Des eurodéputés bloqués plusieurs heures dans le train pour Strasbourg

Des eurodéputés et des fonctionnaires européens se rendant à la session parlementaire à Strasbourg ont été bloqués dans le train plusieurs heures à la suite à d’une panne d’électricité sur le réseau ferroviaire français, a indiqué lundi le porte-parole du parlement européen.

« Il y a pas mal de collègues qui sont coincés dans le train, dont la porte-parole adjointe du service de presse », a déclaré Jaume Duch Guillot, lors d’une conférence de presse de présentation de la session à Strasbourg.

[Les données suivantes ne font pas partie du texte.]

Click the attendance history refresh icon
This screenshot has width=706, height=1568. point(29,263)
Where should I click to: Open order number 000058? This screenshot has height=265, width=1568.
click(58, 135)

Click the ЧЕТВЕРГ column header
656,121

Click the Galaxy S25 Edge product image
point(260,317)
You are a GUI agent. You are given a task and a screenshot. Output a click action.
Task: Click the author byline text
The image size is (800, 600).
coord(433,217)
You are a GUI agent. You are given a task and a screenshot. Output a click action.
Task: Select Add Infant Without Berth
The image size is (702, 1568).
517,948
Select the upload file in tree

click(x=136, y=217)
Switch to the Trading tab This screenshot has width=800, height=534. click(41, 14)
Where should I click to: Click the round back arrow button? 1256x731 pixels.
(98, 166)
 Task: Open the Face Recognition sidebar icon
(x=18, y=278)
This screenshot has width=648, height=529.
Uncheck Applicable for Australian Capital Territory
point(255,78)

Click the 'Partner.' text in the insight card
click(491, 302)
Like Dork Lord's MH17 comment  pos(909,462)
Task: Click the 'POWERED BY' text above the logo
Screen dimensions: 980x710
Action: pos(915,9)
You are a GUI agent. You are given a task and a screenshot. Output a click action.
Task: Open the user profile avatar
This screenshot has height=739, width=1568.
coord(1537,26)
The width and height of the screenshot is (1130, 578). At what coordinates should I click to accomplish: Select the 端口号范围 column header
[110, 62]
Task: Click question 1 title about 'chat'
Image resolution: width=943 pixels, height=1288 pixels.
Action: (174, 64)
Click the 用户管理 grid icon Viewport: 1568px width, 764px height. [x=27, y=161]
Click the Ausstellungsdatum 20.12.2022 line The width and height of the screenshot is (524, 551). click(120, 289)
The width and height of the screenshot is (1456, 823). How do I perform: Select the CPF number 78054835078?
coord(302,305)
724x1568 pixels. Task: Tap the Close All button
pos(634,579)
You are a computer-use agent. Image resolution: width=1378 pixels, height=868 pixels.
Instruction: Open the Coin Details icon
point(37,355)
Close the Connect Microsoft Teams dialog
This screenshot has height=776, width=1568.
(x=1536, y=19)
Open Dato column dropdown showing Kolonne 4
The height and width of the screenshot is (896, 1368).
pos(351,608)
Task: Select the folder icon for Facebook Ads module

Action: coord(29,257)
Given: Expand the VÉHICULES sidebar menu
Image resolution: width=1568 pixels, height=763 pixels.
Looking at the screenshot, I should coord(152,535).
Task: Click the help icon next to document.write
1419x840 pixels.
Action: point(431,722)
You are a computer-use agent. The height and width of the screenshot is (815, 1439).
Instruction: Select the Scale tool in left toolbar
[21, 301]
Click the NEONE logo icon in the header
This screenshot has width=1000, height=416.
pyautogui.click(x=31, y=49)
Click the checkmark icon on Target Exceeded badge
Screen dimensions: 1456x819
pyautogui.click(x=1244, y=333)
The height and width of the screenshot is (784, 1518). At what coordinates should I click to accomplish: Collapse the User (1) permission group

Sur son compte twitter, ladite porte-parole ajointe, Marjory van den Broeke, a fait état de ce retard, photographiant les fonctionnaires sortis du train arrêté dans la campagne française sous un ciel orageux. « Suite à un problème d’alimentation électrique, le Thalys –reliant Bruxelles à Strasbourg– enregistre un retard de 240 minutes », a indiqué Thalys sur son compte twitter. « Nos équipes sont en cours d’intervention pour résoudre le problème au plus vite », a-t-il ajouté.

Cet incident survient alors que la chancelière allemande Angela Merkel a mis les pieds dans le plat la semaine dernière lors d’une réunion du Parti Populaire Européen (PPE, droite, parti majoritaire au Parlement européen) à Munich (sud de l’Allemagne) sur le double siège de l’assemblée européenne, à Bruxelles et à Strasbourg.

« Je pense que le parlement européen doit concentrer son travail sur un site. Je sais quels problèmes je cause, à la France et au Luxembourg (autre pays qui accueille une institution européenne deux fois par an, les conseils des ministres des différents secteurs, représentant les 28 Etats membres, ndlr) mais je pense qu’à la longue, cela ne renforce pas sa capacité d’action », a-t-elle dit.

La question de savoir si les eurodéputés ne devraient pas toujours rester à Bruxelles plutôt que de venir une fois par mois à Strasbourg est une question récurrente, mais elle s’est toujours heurtée à la ferme opposition de la France. Toute modification du siège du Parlement européen nécessiterait l’unanimité des Etats membres, « mais chaque chef de gouvernement peut avoir un avis », a déclaré M. Duch Guillot, interrogé sur les déclarations d’Angela Merkel.